Infinitely Losing My Edge
Yeah, I'm losing my edge.
I'm losing my edge.
The kids are coming up from behind.
I'm losing my edge.
I'm losing my edge to the kids from Ghana and from Delhi.
But I was there.
I was there in 1977.
I was there at the first Human League show in Sheffield.
I'm losing my edge.
I'm losing my edge to the kids whose footsteps I hear when they get on the decks.
I'm losing my edge to the internet seekers who can tell me every member of every good group from 1969 to 1975.
I'm losing my edge.
To all the kids in Cairo and Hong Kong.
I'm losing my edge to the art-school Edmonton kids in little jackets and borrowed nostalgia for the unremembered nineties.
I'm losing my edge.
I'm losing my edge.
I can hear the footsteps every night on the decks.
But I was there.
I was there in 1987 at the first Nirvana practice in a loft in Seattle.
I was working on the snare sounds with much patience.
I was there when Lou Reed started up his first band.
I told him, "Don't do it that way. You'll never make a dime."
I was there.
I was the first guy playing Masta Ace, Craig G, Kool G Rap, Big Daddy Kane to the techno kids.
I played it at the Troubador.
Everybody thought I was crazy.
We all know.
I was there.
I was there.
I've never been wrong.
But I'm losing my edge to better-looking people with better ideas and more talent.
And they're actually really, really nice.
I'm losing my edge.
I heard you have a compilation of every good song ever done by anybody.
Every great song by Tomorrow. All the underground hits.
All Trumans Water tracks. I heard you have a vinyl of every The Toasters record on German import.
I heard that you have a white label of every seminal disco hit - 1985, '86, '87.
I heard that you have a CD compilation of every good '80s cut and another box set from the '90s.
I hear you're buying a chamberlin and a synthesizer and are throwing your macbook out the window because you want to make something real. You want to make a Ronnie Foster record.
I hear that you and your band have sold your spring reverb and bought a linndrum.
I hear that you and your band have sold your linndrum and bought a spring reverb.
I hear everybody that you know is more relevant than everybody that I know.
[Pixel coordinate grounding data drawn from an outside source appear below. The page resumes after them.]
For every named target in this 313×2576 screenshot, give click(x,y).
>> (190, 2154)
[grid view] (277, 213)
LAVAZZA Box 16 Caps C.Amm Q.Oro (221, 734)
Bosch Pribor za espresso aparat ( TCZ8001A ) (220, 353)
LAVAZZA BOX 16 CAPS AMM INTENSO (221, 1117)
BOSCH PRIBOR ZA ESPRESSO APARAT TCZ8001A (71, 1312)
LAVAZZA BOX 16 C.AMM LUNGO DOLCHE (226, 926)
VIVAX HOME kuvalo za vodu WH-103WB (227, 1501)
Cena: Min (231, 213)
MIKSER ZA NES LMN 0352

But have you seen my records?
Audionom,
Eurythmics,
The Cosmic Jokers,
This Heat,
The Happenings,
Fad Gadget,
The Five Americans,
Kool G Rap & DJ Polo,
Kauko Röyhkä ja Narttu,
Barbara Tucker,
Amon Düül II,
Jeru the Damaja,
a-ha,
Soul II Soul,
Aloha Tigers,
Rakim,
John Holt,
Bobby Sherman,
Ken Boothe,
Sister Nancy,
The Litter,
Jeff Mills,
F. McDonald,
Drive Like Jehu,
Pete Rock & C.L. Smooth,
Charles Mingus,
Selector Dub Narcotic,
The Last Poets,
The Associates,
Grandmaster Flash,
Yazoo,
Hashim,
Jesper Dahlbäck,
Alphaville,
Interpol,
Wolf Eyes,
Sly & The Family Stone,
Electric Light Orchestra,
Fifty Foot Hose,
K-Klass,
Silicon Teens,
Motorama,
Kerrie Biddell,
Rhythim Is Rhythim,
Todd Terry,
China Crisis,
Davy DMX,
The Detroit Cobras,
The Men They Couldn't Hang,
Vaughan Mason & Crew,
L. Decosne,
Marc Romboy vs. Booka Shade,
Theoretical Girls,
Harry Pussy,
World's Most,
The American Breed,
The Neon Judgement,
Reuben Wilson,
Manfred Mann's Earth Band,
Spandau Ballet,
Zapp,
Japan,
The Angels of Light, The Angels of Light, The Angels of Light, The Angels of Light.
You don't know what you really want.
You don't know what you really want.
You don't know what you really want.
You don't know what you really want.
You don't know what you really want.
You don't know what you really want.
You don't know what you really want.
You don't know what you really want.
You don't know what you really want.
You don't know what you really want.
You don't know what you really want.
You don't know what you really want.
You don't know what you really want.
You don't know what you really want.
You don't know what you really want.